The economy is growing quickly, but its future still depends on slowing the pandemic as consumers worry about new variants of the virus.
That’s according to National Retail Federation chief economist Jack Kleinhenz, who said that the economy has heated up along with the summer temperatures.
“Gross domestic product surpassed its pre-crisis peak during the second quarter and vigorous growth is expected throughout the rest of the year,” Kleinhenz added. “It is a very different year from 2020 and a much better one. The economic momentum has been helped by government monetary and fiscal policies and, more importantly, the rollout of COVID-19 vaccinations.”
However, the pace of vaccinations “has slowed considerably” and fears of the delta variant of COVID-19 — even though they haven’t impacted consumer behavior yet — are “likely weighing on confidence.”
“Vaccination is the key to further economic recovery, reopening and rebuilding,” Kleinhenz said. “With the outlook for the global economy continuing to hinge on public health, vaccine numbers are extremely important, not just for the United States but for the whole world.”
Kleinhenz’s remarks came in the August issue of NRF’s Monthly Economic Review, which noted that only 57% of the U.S. population had received at least one dose of COVID-19 vaccine as of last week. The statistic came as the latest Blue Chip Economic Indicators report cited uneven rollout of vaccines amid the emergence of new virus variants as the greatest threat to the economy. Faster vaccination holds the greatest opportunity for growth, according to the report.

------------------------------------------------------------------------

Return the passage of the economic outlook text starting with "That’s according to" and going on through "the summer temperatures.", copied word for word. The lines that follow have no connection to the text above.

------------------------------------------------------------------------

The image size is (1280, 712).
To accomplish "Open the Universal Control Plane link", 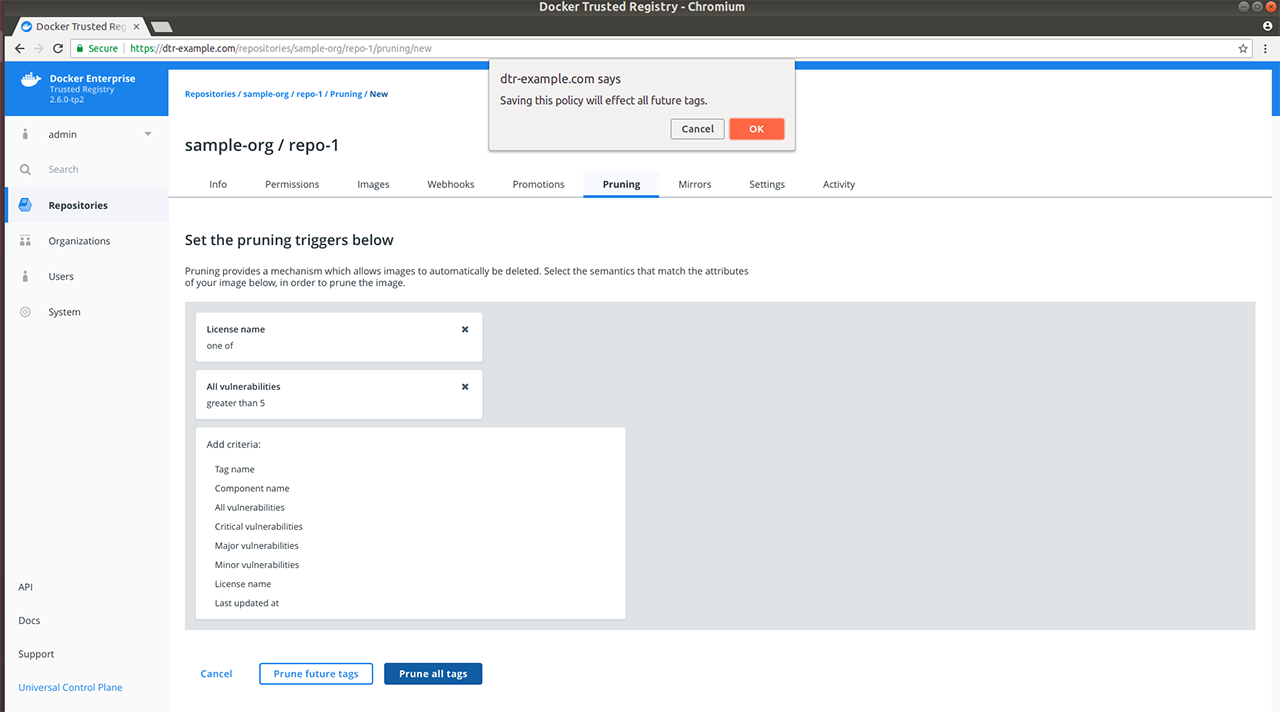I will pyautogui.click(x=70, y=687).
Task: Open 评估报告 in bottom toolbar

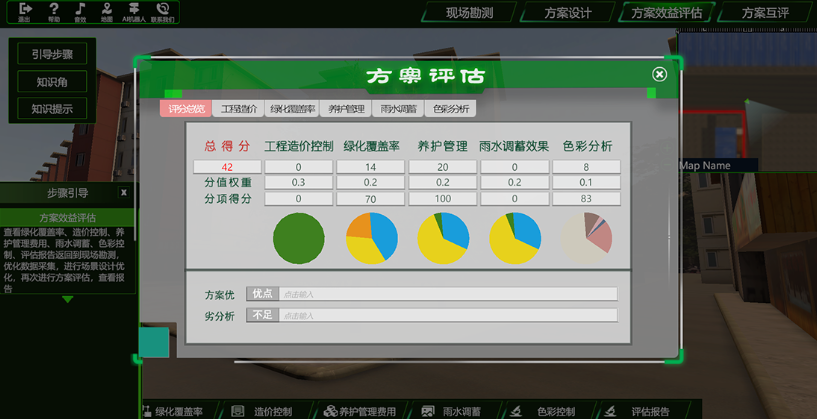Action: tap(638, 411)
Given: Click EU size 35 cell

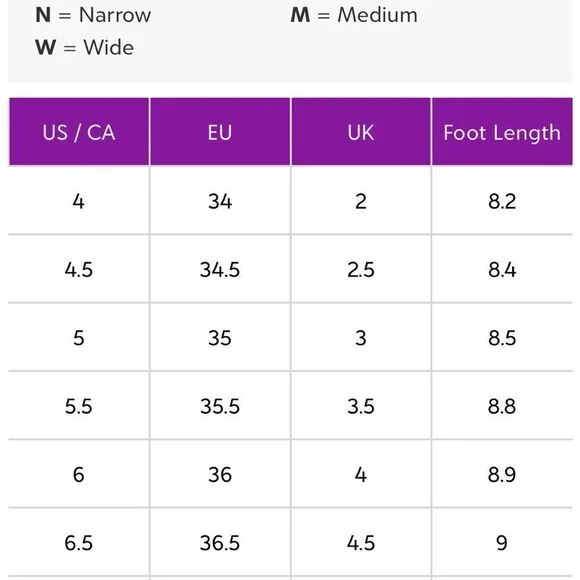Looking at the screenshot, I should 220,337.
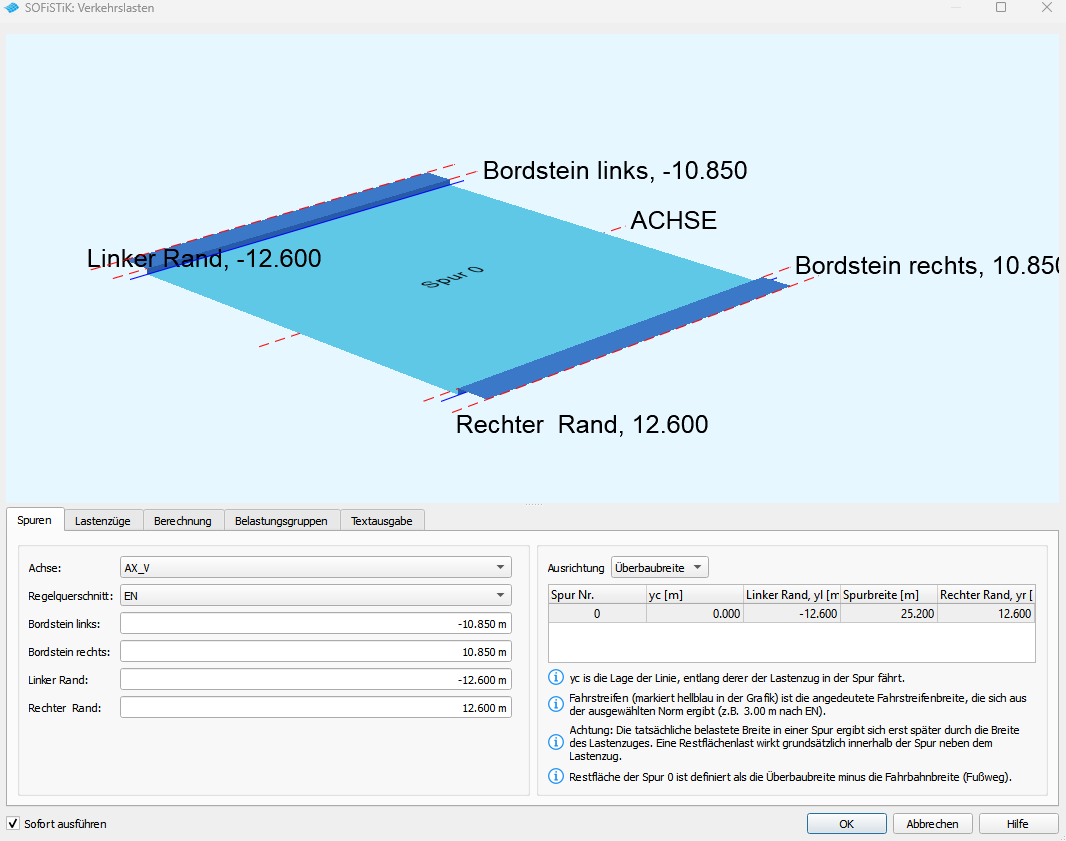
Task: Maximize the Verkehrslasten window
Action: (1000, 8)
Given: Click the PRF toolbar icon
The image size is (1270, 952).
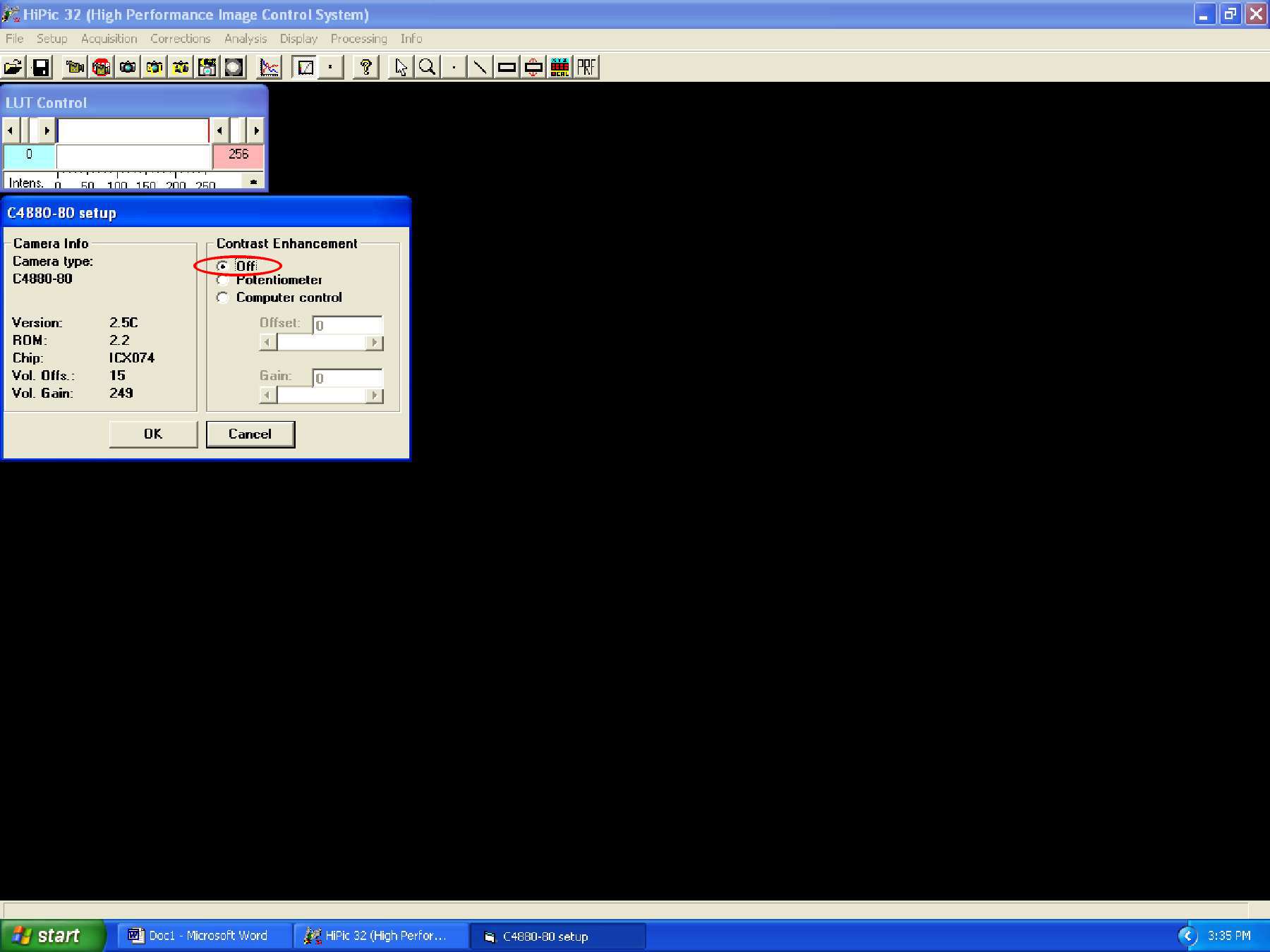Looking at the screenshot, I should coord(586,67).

------------------------------------------------------------------------

◆ Solution to the exercise
That’s according to National Retail Federation chief economist Jack Kleinhenz, who said that the economy has heated up along with the summer temperatures.